=== AUFGABE A ===
Erkläre anhand des Textauszugs über die NSA, warum dort Erpressbarkeit als Stichwort genannt wird.

=== ANGEZEIGTER TEXTAUSZUG ===
Vor hundert Jahren führte kollektive Dummheit zum Großen Krieg, später Erster Weltkrieg genannt, und heute, im Jahr 2014, steht die Frage im Raum, wie sich gegen die neuste Art des Irrsinns zur Wehr setzen, die da aus den USA kommt und NSA heißt und zu einer neuen Art der Diktatur führen wird, beziehungsweise, seien wir doch nicht naiv, schon geführt hat. Ein Stichwort ist Erpressbarkeit, denn wer die Daten hat, hat die Macht. Sie wollen Bürgermeister unserer schönen Stadt werden? Aber bitte, gerne, lassen Sie sich wählen, aber denken Sie immer daran, wir wissen, welche Websites Sie wann besucht haben! Und nicht nur das! Wir wissen alles, alles über Sie! Also, viel Erfolg!

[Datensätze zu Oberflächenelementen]

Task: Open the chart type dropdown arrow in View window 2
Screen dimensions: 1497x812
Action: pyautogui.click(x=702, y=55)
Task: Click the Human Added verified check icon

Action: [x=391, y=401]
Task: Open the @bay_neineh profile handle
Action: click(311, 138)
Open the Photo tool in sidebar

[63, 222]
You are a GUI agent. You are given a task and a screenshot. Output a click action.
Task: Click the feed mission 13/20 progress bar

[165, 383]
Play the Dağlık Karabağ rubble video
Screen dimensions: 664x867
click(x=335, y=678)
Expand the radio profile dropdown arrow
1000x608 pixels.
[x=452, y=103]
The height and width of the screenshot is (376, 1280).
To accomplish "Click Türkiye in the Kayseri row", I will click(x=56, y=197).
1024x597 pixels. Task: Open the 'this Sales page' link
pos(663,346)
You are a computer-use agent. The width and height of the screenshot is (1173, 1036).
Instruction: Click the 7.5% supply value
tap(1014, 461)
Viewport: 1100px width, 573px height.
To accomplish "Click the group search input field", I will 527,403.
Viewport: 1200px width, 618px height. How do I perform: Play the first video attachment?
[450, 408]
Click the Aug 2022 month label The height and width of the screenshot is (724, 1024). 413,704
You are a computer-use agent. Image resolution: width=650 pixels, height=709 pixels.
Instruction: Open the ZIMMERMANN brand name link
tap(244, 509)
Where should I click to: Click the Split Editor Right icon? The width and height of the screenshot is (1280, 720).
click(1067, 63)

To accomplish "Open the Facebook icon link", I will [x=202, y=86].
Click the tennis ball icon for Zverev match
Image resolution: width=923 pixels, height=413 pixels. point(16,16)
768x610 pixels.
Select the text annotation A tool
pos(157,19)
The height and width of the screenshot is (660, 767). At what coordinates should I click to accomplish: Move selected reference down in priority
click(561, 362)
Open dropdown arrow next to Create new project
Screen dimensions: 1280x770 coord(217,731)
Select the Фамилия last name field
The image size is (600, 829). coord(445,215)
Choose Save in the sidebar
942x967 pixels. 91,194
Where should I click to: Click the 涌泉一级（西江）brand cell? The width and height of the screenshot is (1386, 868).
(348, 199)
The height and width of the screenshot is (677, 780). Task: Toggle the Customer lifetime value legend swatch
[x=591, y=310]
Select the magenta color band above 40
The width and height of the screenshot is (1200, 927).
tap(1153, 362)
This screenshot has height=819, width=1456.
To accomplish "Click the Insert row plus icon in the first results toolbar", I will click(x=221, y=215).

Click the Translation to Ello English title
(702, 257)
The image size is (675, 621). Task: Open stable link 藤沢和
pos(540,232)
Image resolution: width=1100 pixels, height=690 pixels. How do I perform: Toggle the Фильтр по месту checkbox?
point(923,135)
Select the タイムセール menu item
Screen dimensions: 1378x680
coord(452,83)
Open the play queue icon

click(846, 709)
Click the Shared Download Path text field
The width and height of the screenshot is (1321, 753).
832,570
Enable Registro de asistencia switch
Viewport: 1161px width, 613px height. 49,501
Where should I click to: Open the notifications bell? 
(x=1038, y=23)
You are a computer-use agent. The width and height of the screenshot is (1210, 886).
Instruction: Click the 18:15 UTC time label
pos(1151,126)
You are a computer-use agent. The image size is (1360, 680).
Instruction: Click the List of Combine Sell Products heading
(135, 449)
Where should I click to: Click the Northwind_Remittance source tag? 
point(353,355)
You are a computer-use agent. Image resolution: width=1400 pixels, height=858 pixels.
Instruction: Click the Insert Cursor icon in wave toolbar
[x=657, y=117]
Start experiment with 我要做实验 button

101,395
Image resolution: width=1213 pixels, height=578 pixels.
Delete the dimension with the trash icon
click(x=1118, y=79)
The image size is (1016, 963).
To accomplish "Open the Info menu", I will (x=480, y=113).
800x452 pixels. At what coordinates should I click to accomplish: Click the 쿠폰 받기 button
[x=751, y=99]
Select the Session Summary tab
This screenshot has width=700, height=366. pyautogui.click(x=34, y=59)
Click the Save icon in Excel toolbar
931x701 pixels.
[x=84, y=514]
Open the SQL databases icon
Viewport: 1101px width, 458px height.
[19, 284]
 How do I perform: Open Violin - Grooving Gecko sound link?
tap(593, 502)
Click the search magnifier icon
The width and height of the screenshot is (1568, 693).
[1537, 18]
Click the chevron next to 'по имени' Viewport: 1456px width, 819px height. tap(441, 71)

=== AUFGABE B ===
Wandle den Teil der Auflistung von ihrem Anfang bis einschließlich der Zeile mit „[x=452, y=103]“ in eine Markdown-Tabelle mit den Spalten „Nr.“ und „Zeile“ um. Leerzeilen lässt du weg.

=== LÖSUNG A ===
Erpressbarkeit ist ein Stichwort, weil gilt: Wer die Daten hat, hat die Macht.

=== LÖSUNG B ===
| Nr. | Zeile |
|---|---|
| 1 | Task: Open the chart type dropdown arrow in View window 2 |
| 2 | Screen dimensions: 1497x812 |
| 3 | Action: pyautogui.click(x=702, y=55) |
| 4 | Task: Click the Human Added verified check icon |
| 5 | Action: [x=391, y=401] |
| 6 | Task: Open the @bay_neineh profile handle |
| 7 | Action: click(311, 138) |
| 8 | Open the Photo tool in sidebar |
| 9 | [63, 222] |
| 10 | You are a GUI agent. You are given a task and a screenshot. Output a click action. |
| 11 | Task: Click the feed mission 13/20 progress bar |
| 12 | [165, 383] |
| 13 | Play the Dağlık Karabağ rubble video |
| 14 | Screen dimensions: 664x867 |
| 15 | click(x=335, y=678) |
| 16 | Expand the radio profile dropdown arrow |
| 17 | 1000x608 pixels. |
| 18 | [x=452, y=103] |